Half-lives are based in probabilistic thinking. If the half-life of something is ten days, it is most probable that half of the atoms—or the thing we are concerned with—will have decayed in that time frame. In biology, this is the half-life taken for a substance to lose half its effects. Take, for instance, caffeine. The half-life of caffeine—or for half of the substance to have left the body—is roughly six hours. Since this is a biological marker, it must be taken with a grain of salt. A dysfunctional liver or specific genes can make the metabolism of caffeine longer. Even how much we eat prior and whether or not that meal contained grapefruit juice can greatly influence the half-life of the substance. And this, of course, applies not only to our beloved bean juice.

The half-life of drugs vary from seconds to weeks. Biological half-lives are further complicated by the fact that they can be different in different areas of the body. Lead lingers for a month in the blood. But it lives rent-free for a decade in bone. Plutonium survives half a century in bone, but less than half of that in the liver. Marketing campaigns also have complicated half-lives: the time taken to receive half of the total responses. A tweet can have a half-life of minutes, whilst a brochure could survive weeks. Calculating this is how advertisers decide whether to push forth another message.

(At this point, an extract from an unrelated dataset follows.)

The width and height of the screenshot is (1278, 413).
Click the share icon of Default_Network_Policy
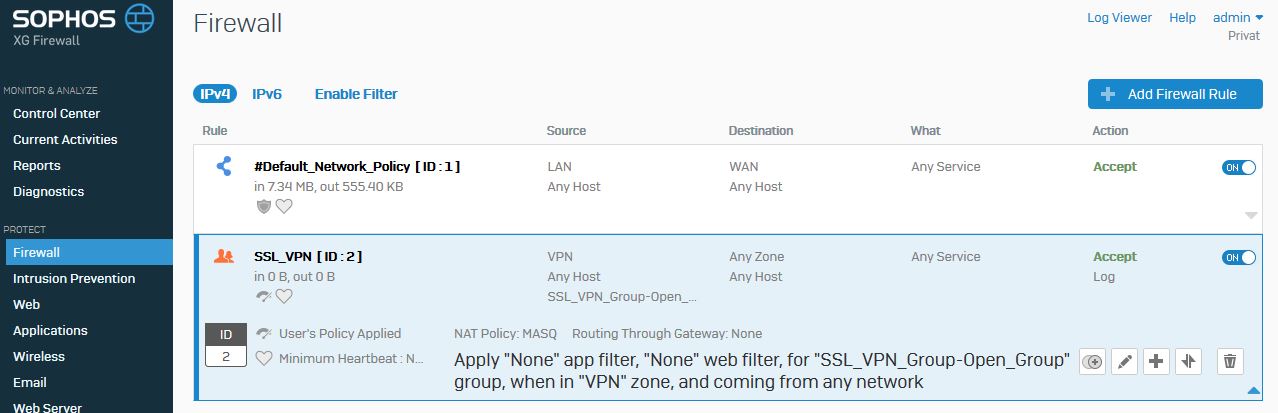[x=224, y=167]
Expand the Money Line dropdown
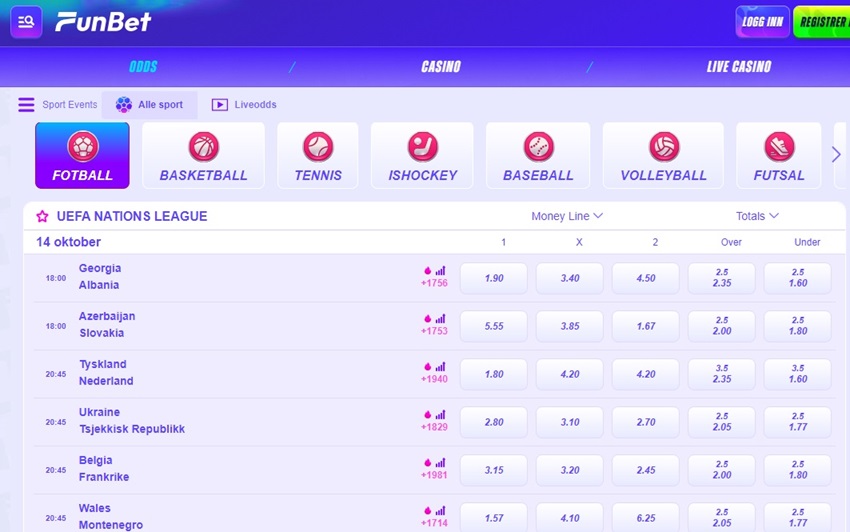This screenshot has height=532, width=850. (x=567, y=216)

Even facts themselves have a half-life. That is, facts decay over time until they are no longer factual or complete. The time taken to replace or disprove facts is their half-life. Over time, one set of facts replaces the other. As our tools and knowledge get more advanced, we discover more, and sometimes our findings contradict what we “know” to be “true”. Thus we update our data based on the available research. Human intelligence happens this way. It is why most published scientific articles are false. By definition, most of them have long been rendered obsolete, and only the recent findings can be, as we say it, “science-based”.

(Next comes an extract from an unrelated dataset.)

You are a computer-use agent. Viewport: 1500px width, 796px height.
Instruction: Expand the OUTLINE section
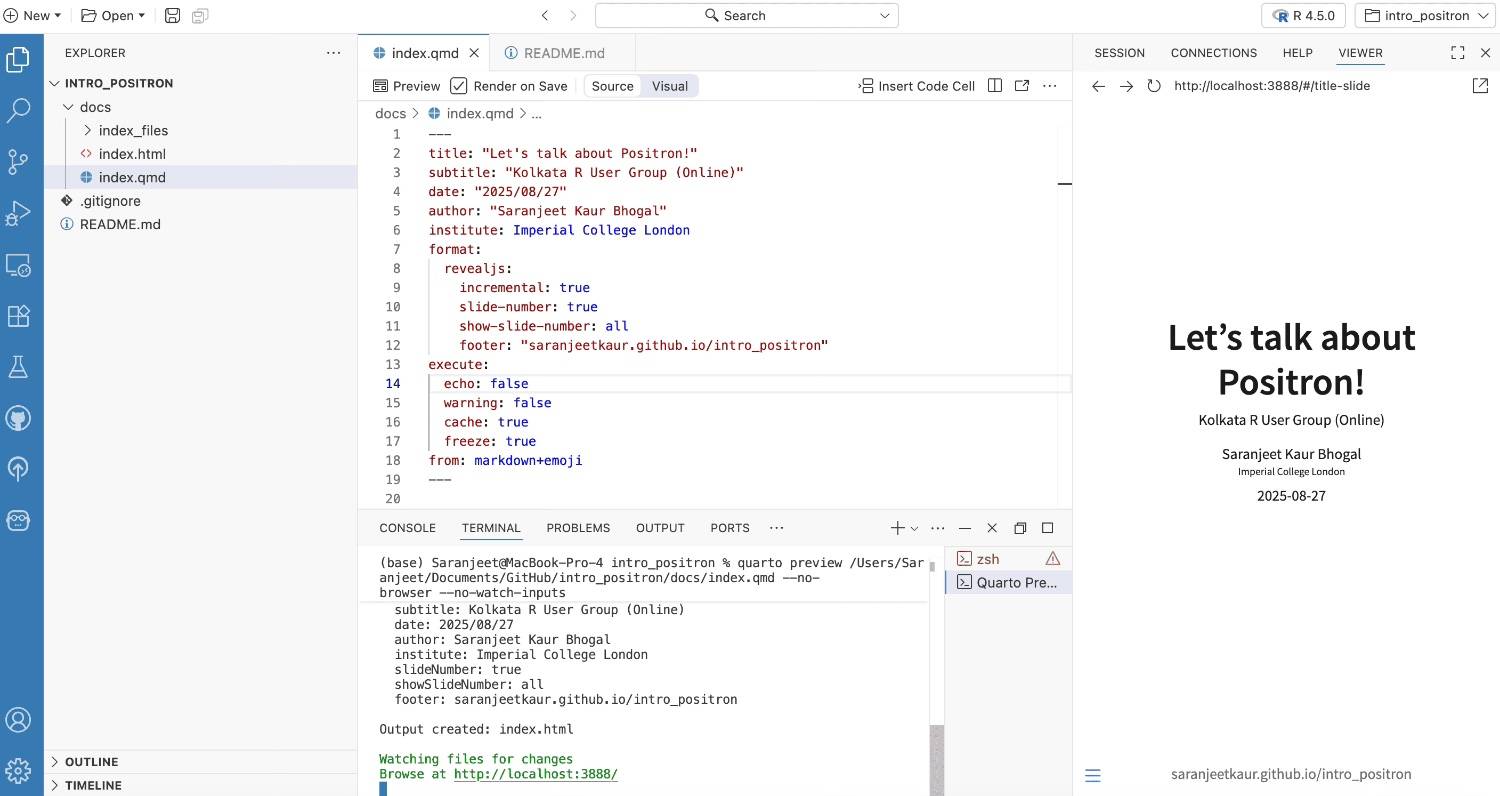[91, 762]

Facts change incessantly. A glance at an old newspaper will tell you everything you need to know. Coke—the drink—was once thought of and marketed as a panacea, a miracle drug that could cure many diseases, and 7-Up was originally an antidepressant. The people of the past were not any stupider or smarter than we are. They just believed facts that have since decayed. The world is changing, and they simply had no basis to know what we now know. Since knowledge decays, this means we have to constantly update our knowledge to stay on top of the game.

Real life implications of half-lives:

• Physics: Uranium-238 has a half-life of about 4.5 billion years, critical for dating how old the Earth is, and understanding radioactive half-life helps scientists safely manage nuclear materials and assess environmental risks;

• Pharmacology: medications and drugs like paracetamol have a half-life, determining dosing schedules; this is how doctors calculate dosing intervals to ensure therapeutic drug levels are always present in your system;

• Business: product obsolescence typically follows a half-life pattern, where market relevance decays over time, and companies can analyze half-life to anticipate when they need to innovate or push upgrades; an instance is smartphones, which typically have a “market relevance half-life”, forcing companies to shift rapidly;

• Learning: the “forgetting curve” in education is a perfect illustration of the half-life of knowledge in our brains, and this is why we use spaced repetition to refresh our knowledge at intervals that match it’s retention half-life;

• Social trends: memes and trends have a cultural half-life, where their popularity declines exponentially after reaching its peak, and marketers use this information to anticipate when they should follow-up their campaigns effectively;

• Investments: the value of assets like vehicles declines over time in a half-life-like pattern, and you can employ the lens to see when an asset should be replaced or sold before it loses too much value;

• Habit: good habits often fade, where the intensity and/or frequency diminishes over time; bad habits do as well, as we put forth the effort and commit to small, sustained actions to weaken negative habits and replace them with positive ones.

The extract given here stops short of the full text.